The shutout that the Syracuse defense managed was impressive even against an FCS opponent. They allowed 106 total yards, 2.6 yards per pass and 1.4 yards per rush. Even if we remove sack yardage from the rushing yards, the average only improves to 2.0 yards per rush. The Rocky Long 3-3-5 defense was suffocating.
In the Colgate game, 14 players were credited with at least a half tackle for loss, while defensive back Jeremiah Wilson returned an interception 66 yards for a touchdown. Colgate didn’t cross into Syracuse territory until their second-to-last drive of the game. All this to say, the Syracuse defense was very good and made no mistakes on the way to the shutout.
Running back Keshawn King left the game in Week 1 with an injury and may have been held out as a precaution. He only had eight touches, but looked dangerous despite the relative lack of production. He would be a major asset for the Broncos to get back this week.
Syracuse is not expected to be led by their defense this year, but it’s clear that the unit can play. The Broncos will have to be effective through the air to stay in this game. That was a game Western Michigan was incapable of winning a year ago.

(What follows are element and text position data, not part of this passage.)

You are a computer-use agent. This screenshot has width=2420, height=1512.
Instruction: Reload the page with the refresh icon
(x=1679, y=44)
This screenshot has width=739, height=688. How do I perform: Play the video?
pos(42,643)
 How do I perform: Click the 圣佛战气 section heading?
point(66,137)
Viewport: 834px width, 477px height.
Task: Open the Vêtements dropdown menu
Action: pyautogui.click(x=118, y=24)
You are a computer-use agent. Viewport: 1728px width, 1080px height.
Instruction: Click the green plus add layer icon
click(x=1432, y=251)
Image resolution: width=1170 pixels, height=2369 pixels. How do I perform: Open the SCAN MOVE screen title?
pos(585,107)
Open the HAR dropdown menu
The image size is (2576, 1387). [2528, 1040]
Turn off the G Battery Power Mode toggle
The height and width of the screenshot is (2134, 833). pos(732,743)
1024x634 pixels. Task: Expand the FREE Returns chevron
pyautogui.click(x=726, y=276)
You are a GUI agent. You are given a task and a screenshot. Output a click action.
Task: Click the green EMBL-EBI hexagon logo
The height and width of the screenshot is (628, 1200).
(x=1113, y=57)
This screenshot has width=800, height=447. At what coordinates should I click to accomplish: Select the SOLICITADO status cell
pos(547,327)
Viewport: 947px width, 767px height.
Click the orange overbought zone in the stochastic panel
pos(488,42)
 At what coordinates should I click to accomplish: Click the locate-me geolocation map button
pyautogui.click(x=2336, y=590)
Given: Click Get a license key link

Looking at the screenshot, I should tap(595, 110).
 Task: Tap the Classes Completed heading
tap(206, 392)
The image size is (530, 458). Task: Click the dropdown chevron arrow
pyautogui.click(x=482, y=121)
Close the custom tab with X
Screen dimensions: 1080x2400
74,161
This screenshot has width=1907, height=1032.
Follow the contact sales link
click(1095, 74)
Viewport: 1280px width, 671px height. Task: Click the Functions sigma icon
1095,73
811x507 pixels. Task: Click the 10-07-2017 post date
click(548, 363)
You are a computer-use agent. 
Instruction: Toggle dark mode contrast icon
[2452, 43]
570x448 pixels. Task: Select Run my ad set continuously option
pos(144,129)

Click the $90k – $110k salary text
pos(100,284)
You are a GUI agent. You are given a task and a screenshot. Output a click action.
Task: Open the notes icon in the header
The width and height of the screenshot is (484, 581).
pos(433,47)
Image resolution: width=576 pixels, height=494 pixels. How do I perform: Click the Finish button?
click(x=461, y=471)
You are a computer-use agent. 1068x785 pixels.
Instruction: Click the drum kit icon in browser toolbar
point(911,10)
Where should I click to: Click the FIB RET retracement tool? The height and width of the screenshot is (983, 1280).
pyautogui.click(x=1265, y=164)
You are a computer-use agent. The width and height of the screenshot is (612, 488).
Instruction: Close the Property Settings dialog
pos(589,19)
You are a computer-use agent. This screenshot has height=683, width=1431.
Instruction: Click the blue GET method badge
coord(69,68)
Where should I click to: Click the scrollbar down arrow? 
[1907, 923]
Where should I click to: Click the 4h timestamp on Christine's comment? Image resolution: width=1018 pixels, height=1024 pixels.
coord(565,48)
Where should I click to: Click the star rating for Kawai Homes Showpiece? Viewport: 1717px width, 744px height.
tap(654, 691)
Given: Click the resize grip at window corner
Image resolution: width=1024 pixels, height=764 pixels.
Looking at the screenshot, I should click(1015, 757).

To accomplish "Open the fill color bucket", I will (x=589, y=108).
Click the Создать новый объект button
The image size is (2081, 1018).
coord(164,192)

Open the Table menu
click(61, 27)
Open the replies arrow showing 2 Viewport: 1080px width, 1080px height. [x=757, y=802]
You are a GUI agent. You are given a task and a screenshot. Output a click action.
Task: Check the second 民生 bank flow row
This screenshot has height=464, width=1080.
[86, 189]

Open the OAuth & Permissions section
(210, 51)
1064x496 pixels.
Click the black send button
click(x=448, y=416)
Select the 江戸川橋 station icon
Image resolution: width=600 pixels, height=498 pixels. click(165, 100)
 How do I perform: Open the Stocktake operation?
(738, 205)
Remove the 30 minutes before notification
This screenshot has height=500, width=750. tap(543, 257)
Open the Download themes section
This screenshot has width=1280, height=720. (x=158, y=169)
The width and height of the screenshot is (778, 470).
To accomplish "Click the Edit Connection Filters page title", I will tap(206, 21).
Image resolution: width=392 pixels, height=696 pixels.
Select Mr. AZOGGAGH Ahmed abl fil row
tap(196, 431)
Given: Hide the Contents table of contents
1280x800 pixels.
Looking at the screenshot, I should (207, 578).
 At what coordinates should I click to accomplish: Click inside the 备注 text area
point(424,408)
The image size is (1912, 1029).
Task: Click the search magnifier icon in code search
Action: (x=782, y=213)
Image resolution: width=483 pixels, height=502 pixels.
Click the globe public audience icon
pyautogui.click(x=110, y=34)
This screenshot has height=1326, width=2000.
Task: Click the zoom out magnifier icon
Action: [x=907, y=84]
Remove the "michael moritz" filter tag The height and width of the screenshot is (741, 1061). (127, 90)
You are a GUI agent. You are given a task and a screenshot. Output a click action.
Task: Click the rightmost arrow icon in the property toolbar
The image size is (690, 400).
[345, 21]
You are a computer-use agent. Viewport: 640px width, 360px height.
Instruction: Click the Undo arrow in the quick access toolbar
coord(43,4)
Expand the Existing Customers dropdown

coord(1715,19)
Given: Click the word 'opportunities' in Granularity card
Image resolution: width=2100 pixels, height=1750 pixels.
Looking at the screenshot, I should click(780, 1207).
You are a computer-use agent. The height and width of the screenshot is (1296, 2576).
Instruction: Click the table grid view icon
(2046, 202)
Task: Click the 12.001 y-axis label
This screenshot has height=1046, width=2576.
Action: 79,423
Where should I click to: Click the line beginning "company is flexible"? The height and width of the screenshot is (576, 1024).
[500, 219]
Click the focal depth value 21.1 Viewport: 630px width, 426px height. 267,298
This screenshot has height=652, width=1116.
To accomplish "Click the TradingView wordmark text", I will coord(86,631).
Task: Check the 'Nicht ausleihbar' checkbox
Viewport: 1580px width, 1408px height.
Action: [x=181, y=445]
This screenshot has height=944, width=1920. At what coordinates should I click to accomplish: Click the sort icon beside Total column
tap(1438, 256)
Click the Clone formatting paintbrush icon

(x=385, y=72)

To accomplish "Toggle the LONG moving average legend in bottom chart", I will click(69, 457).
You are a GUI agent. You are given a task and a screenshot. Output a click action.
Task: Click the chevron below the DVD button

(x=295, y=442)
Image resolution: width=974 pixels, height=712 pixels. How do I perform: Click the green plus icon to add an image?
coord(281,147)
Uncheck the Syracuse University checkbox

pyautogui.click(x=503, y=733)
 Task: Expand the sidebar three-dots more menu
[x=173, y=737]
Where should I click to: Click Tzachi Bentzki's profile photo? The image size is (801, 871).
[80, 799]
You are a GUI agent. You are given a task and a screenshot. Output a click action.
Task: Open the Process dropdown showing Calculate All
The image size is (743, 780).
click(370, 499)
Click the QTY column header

When Syracuse has the ball:
Just like how the Broncos ran a ton of plays for a ton of yards, Syracuse was better. They ran 89 plays for 677 yards in 30 minutes of possession. They covered more yards in less time. Syracuse was moving fast.
The Orange moved the ball in chunks through the air and on the ground. That’s going to be a problem for Western Michigan. The Broncos allowed St. Francis (PA) to be explosive on their way to 17 points. They did bottle up SFU when they couldn’t get the big play, but Syracuse is going to consistently stress an inexperienced defense.
The Syracuse offense scored eight touchdowns, seven through the air. Bronco safeties were burned twice by either letting a receiver run by them or plain losing track of them. I’ve seen the Esposito defense have that problem with experienced players all over the defense, and now nine of the defensive starters have one game under their belt.
Garrett Schrader was extremely efficient throwing only six incompletions in 24 attempts for 257 yards and four touchdowns. He averaged more than ten yards per pass and the leading rusher, LeQuint Allen, averaged 6.7 yards per carry. Umari Hatcher and Oronde Gadsdon II led the team yards and catches respectively and are big targets, likely to give the Broncos a matchup problem. Isaiah Jones is a big play threat with a six-foot-four frame and two touchdowns on three catches and 71 yards against Colgate.
Michigan State transfer Tate Hallock led the Broncos in tackles in the first game and was routinely close to the line of scrimmage. This week he may need to stay off the ball more. Fast touchdowns would be incredibly hard for the Broncos to stomach and essentially cannot happen. Linebacker Boone Bonnema had 1.5 sacks and corner Keni-H Lovely had two tackles for loss. Both players and the defense in general, need to find negative plays Saturday for the Broncos to even hang around.
For the Broncos to score points, they need to be balanced. They were run heavy because they could be a week ago, but do they have more in the playbook? Can Salopek execute on a high enough level to keep the Orange defense honest?
Can the WMU defense create consistent pressure without surrendering the big play? These are the questions that will get answered on Saturday and unfortunately, I don’t see it working out for the Broncos.